DiscoBob · 27/10/2025 09:42

Bambamhoohoo · 26/10/2025 11:24

Why do you think she didn’t write the songs?

writing credits are published- there is no such thing as a ghost writer for music. If you mean other people were involved in the song writing- yes- it’s rare for any song writer to do so alone- but you seem to have assumed her involvement was minimal and I wonder where you got that idea from?

Lily writes her own stuff. Obviously with help like every major artist. From what she's saying in this album it was an open relationship gone wrong? He had an emotional affair and it wasn't just sex? I guess that could be fiction. But it's very specific!

mysoulmio · 27/10/2025 09:51

Its not fiction. They've found the women, a makeup artist from New Orleans that he met on a filmset and interviewed her and she's acknowledged it.

lalalapland · 01/11/2025 20:35

I think men and women cheat for different reasons. Based purely on my own experience. I found out my ex had cheated multiple times from the early days of our relationship.

Who knows why I stayed as long as I did in such an emotionally abusive relationship... the result being he cheated again (obvs) and I also cheated after that.

So to answer 'why' - he absolutely craved attention. He always cheated with women in relationships who somehow seen him as a kind of saviour. He thrived on that.
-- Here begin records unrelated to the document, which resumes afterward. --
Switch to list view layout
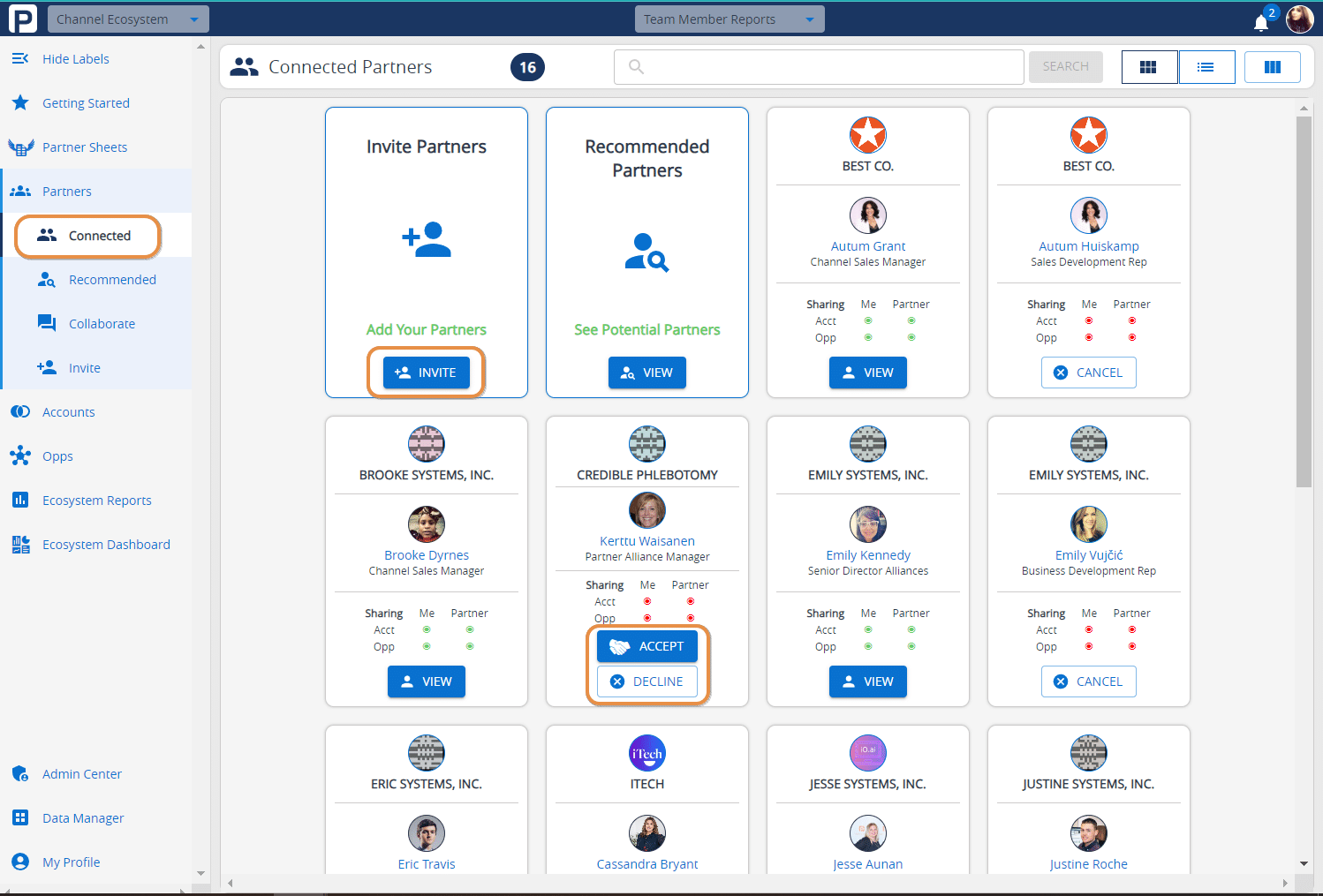point(1206,67)

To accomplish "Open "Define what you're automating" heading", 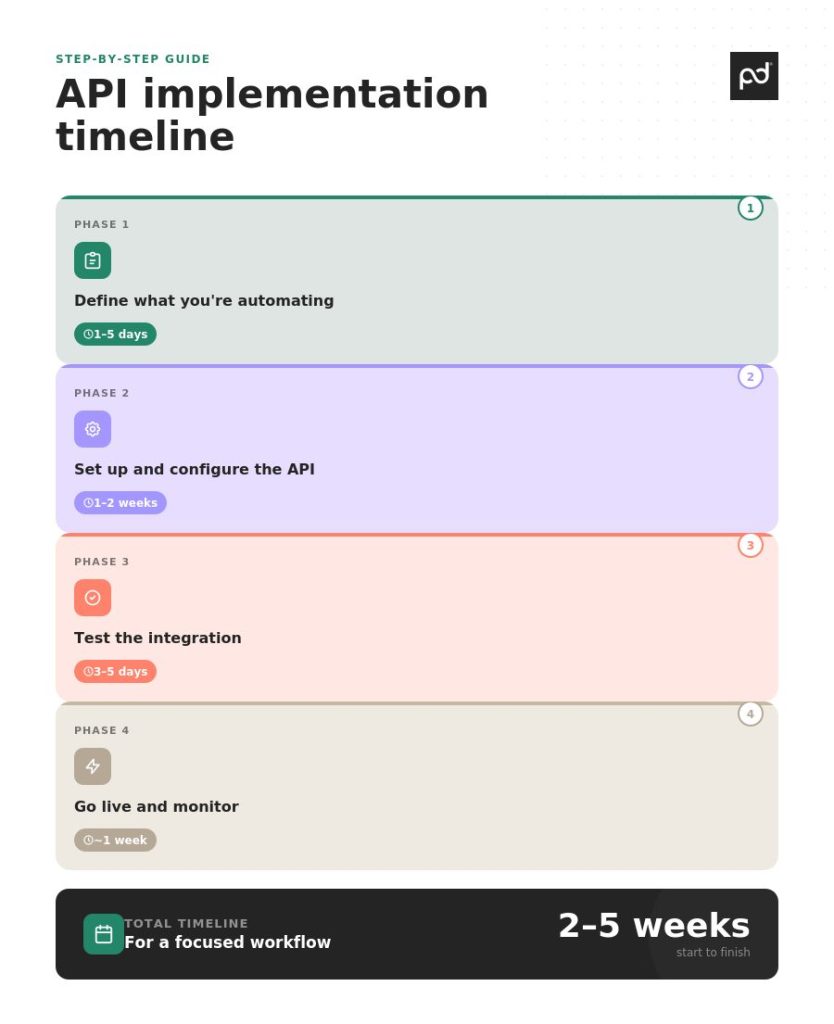I will pos(204,301).
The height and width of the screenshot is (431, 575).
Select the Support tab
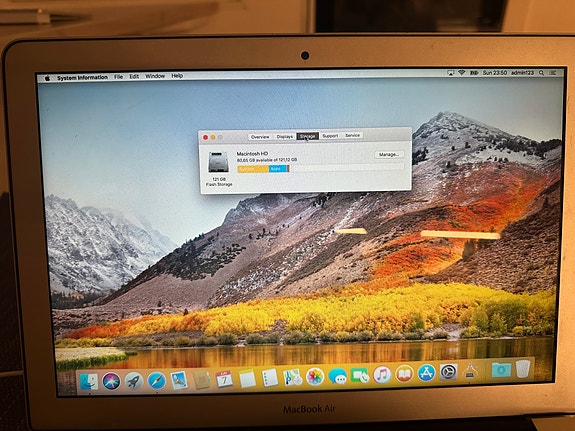click(x=330, y=136)

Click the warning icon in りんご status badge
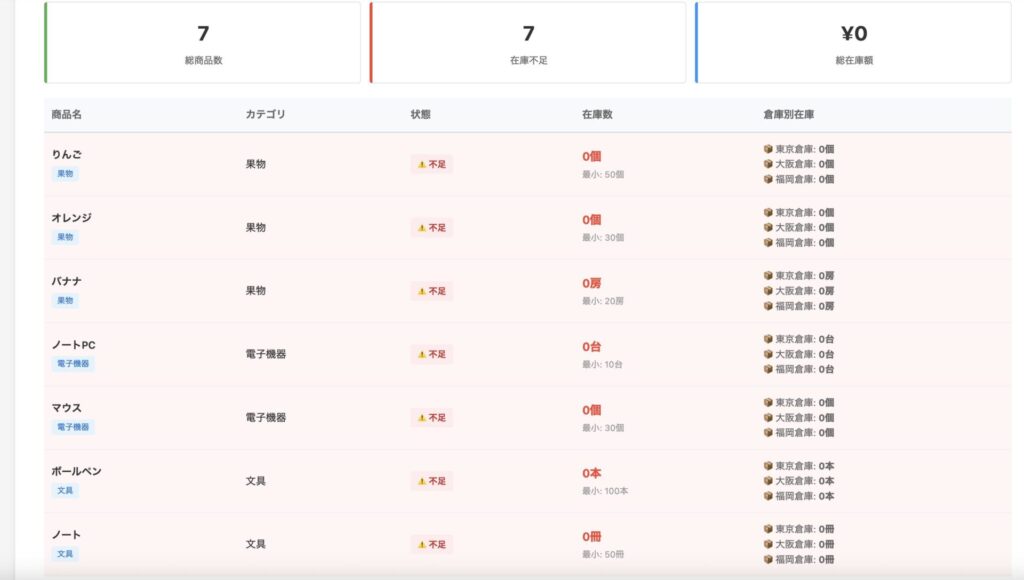click(x=422, y=164)
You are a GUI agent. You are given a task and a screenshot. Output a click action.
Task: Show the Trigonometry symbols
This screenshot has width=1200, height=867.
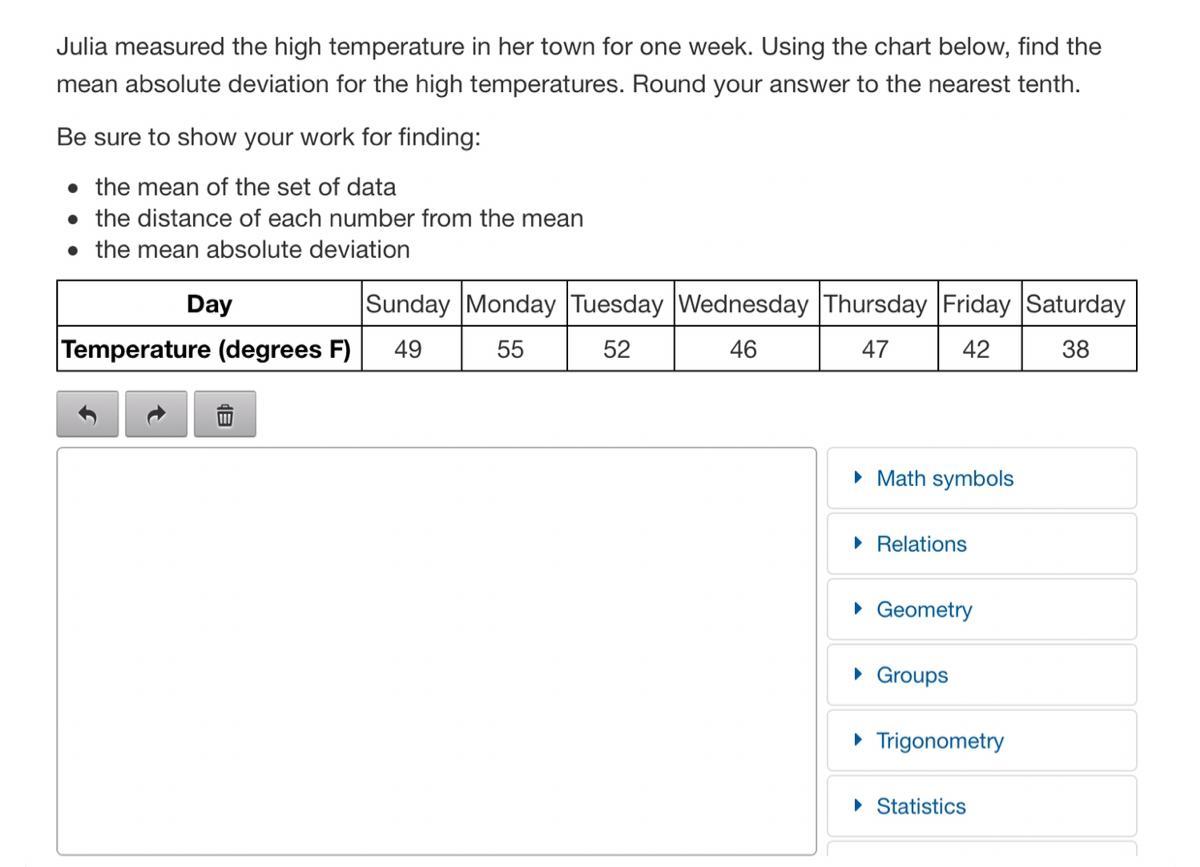coord(939,741)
For me - I cheated for an emotional connection that had been destroyed in my relationship.

I think women are more likely to cheat when their relationship is actually dead, but they feel stuck and dependent on their partner (emotionally or otherwise). Cheating women have maybe experienced some kind of past trauma, men are childish 'Peter Pans'.

SpottyAardvark · 01/11/2025 20:37

Men & women cheat in approximately equal numbers. It takes two to tango & all that.
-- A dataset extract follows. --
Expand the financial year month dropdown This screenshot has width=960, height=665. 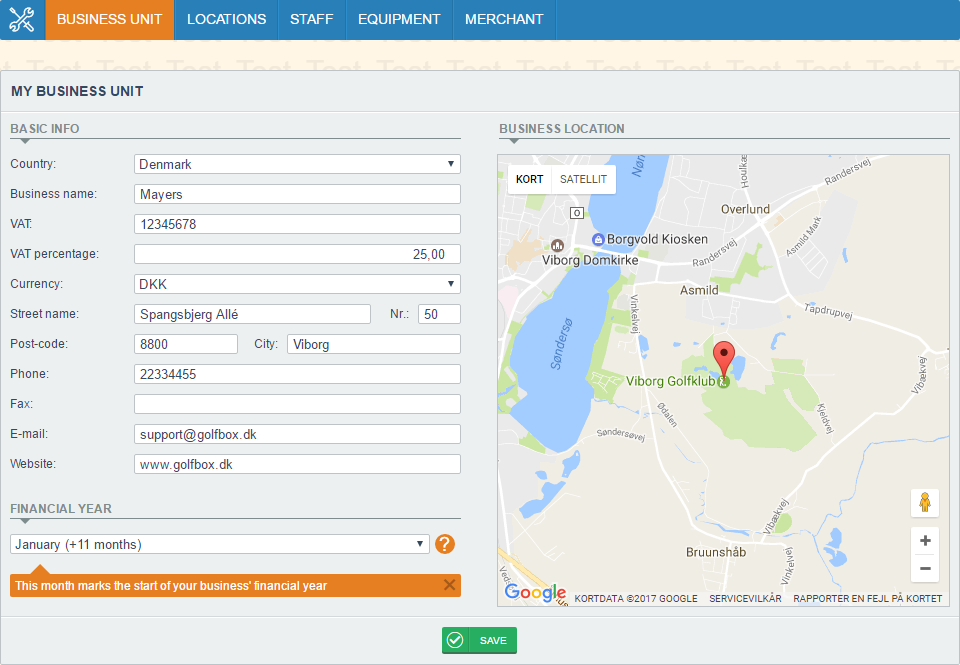click(x=220, y=544)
lalalapland · 01/11/2025 20:40

jonnybriggswasgreat · 27/10/2025 09:34

Pretty much. She also has an album to sell and is touring next year, so financially there’s a lot at stake. But she doesn’t have much power and has never been overflowing with talent, so it’s going to be her who ultimately loses.

They both seem to have major issues. She's certainly no saint, but nor does she pretend to be. I like to see art of any kind being this raw and unapologetic. Victims of cheating and abuse have been silenced through shame for a long time.
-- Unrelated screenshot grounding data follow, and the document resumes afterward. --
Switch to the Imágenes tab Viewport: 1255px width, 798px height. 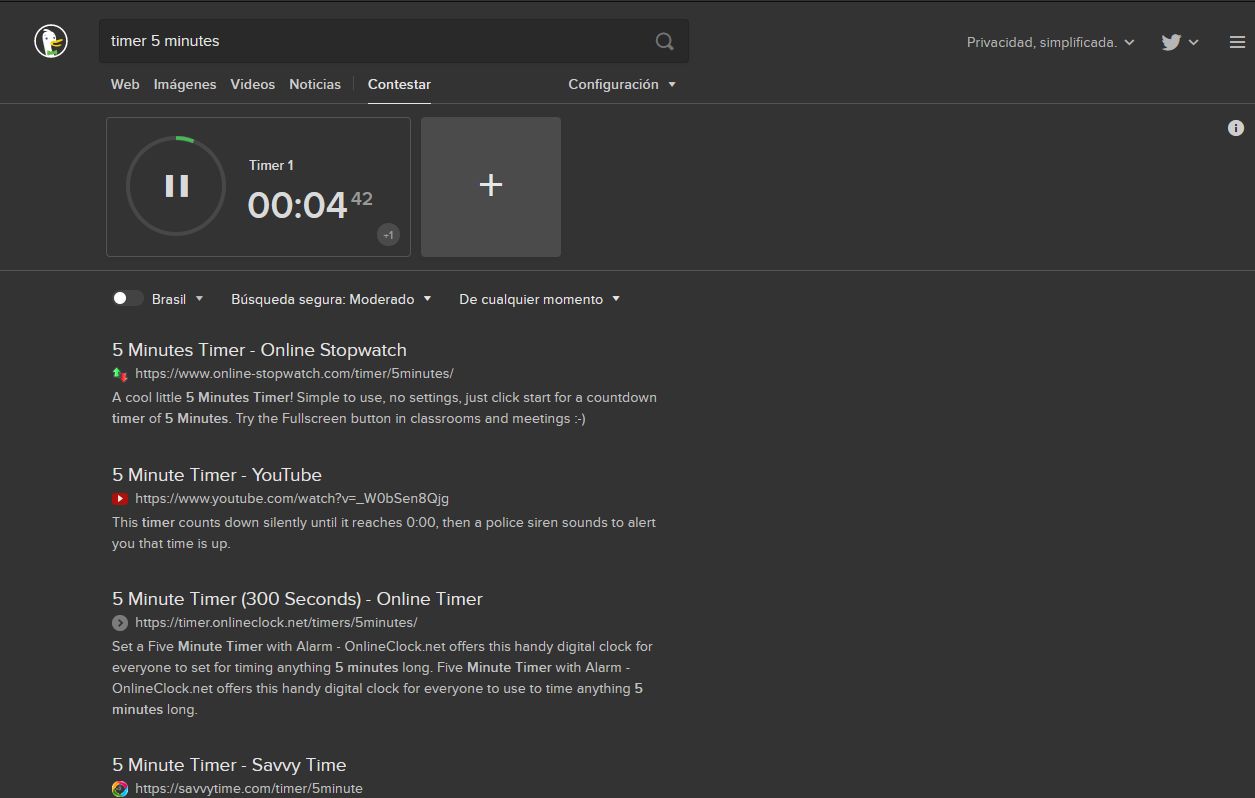click(184, 84)
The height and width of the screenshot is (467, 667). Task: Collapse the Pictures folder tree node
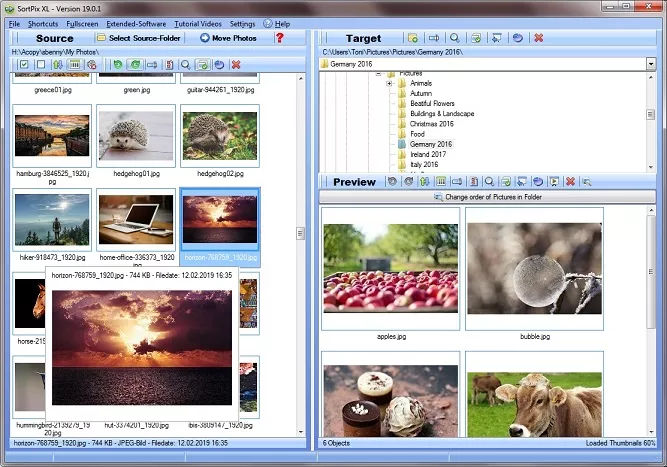pyautogui.click(x=379, y=74)
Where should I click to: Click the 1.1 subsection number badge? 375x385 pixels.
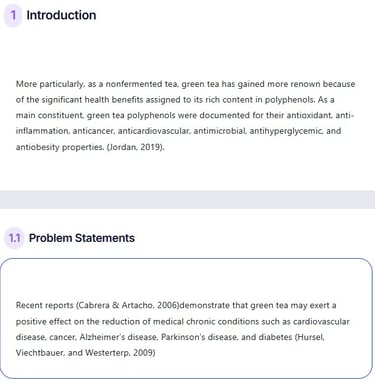click(14, 238)
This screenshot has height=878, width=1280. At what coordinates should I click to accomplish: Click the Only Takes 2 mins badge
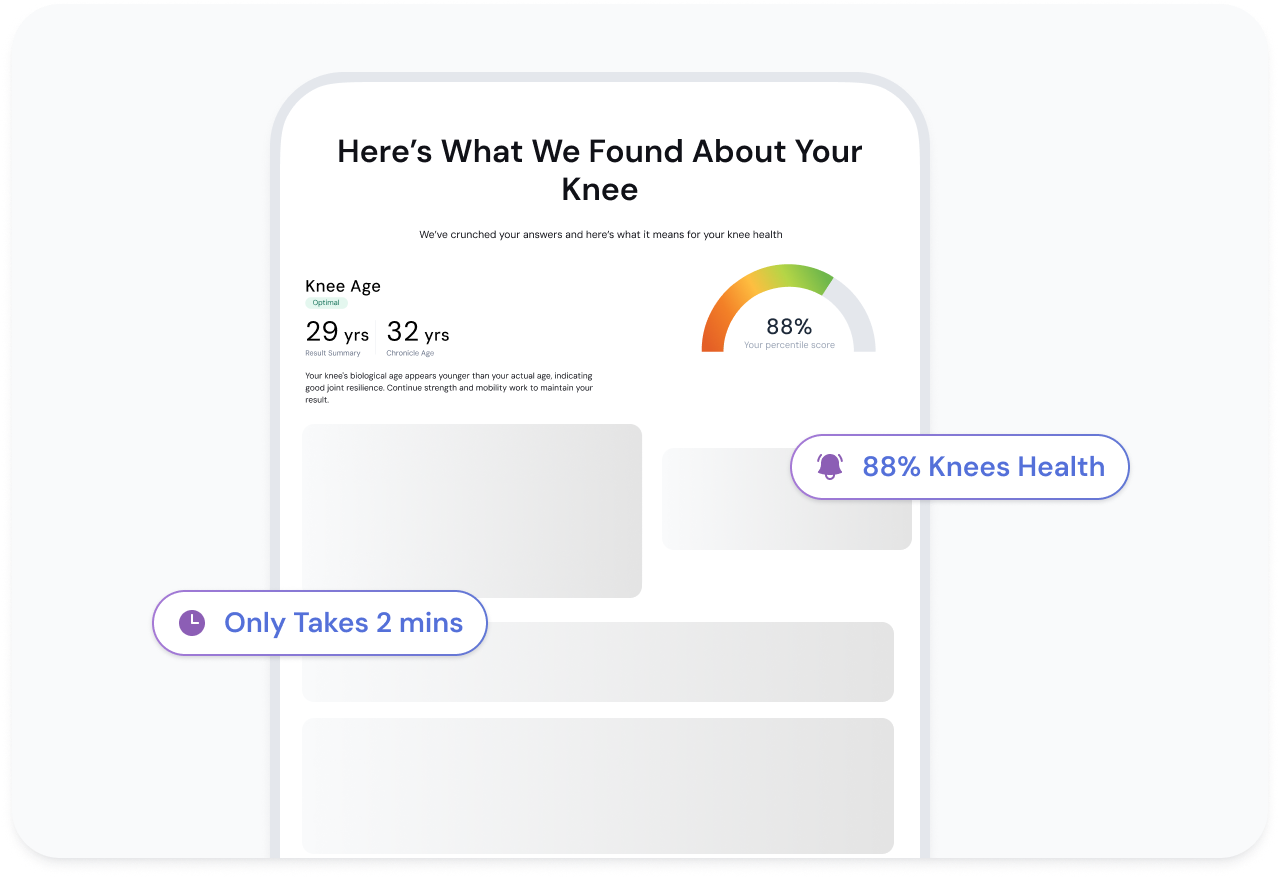click(320, 623)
ConnieHeart · 02/11/2025 09:33

My friend has been seeing a married man for almost 3 years. He says he's not happy at home but if he was to leave he'd lose everything. It's got to the stage where she's not even sure she wants him to leave any more as she is very independent and doesn't 'need' a man. She did finish it recently though but they talk all the time. No matter how wonderful she tells me he is, he's still a liar & a cheat and she gave him no reason to leave while he could carry on with her and still have a stable home life

APTPT · 02/11/2025 13:55

ConnieHeart · 02/11/2025 09:33

My friend has been seeing a married man for almost 3 years. He says he's not happy at home but if he was to leave he'd lose everything. It's got to the stage where she's not even sure she wants him to leave any more as she is very independent and doesn't 'need' a man. She did finish it recently though but they talk all the time. No matter how wonderful she tells me he is, he's still a liar & a cheat and she gave him no reason to leave while he could carry on with her and still have a stable home life

Ew.

I suppose when the man's poor wife tests positive for STDs, it'll all be blown open.

Dozer · 27/12/2025 15:09

According to her album (an excellent listen) it wasn’t an open relationship until he asked for it by phone when she was working away. Then broke the ‘rules’ she reluctantly agreed to.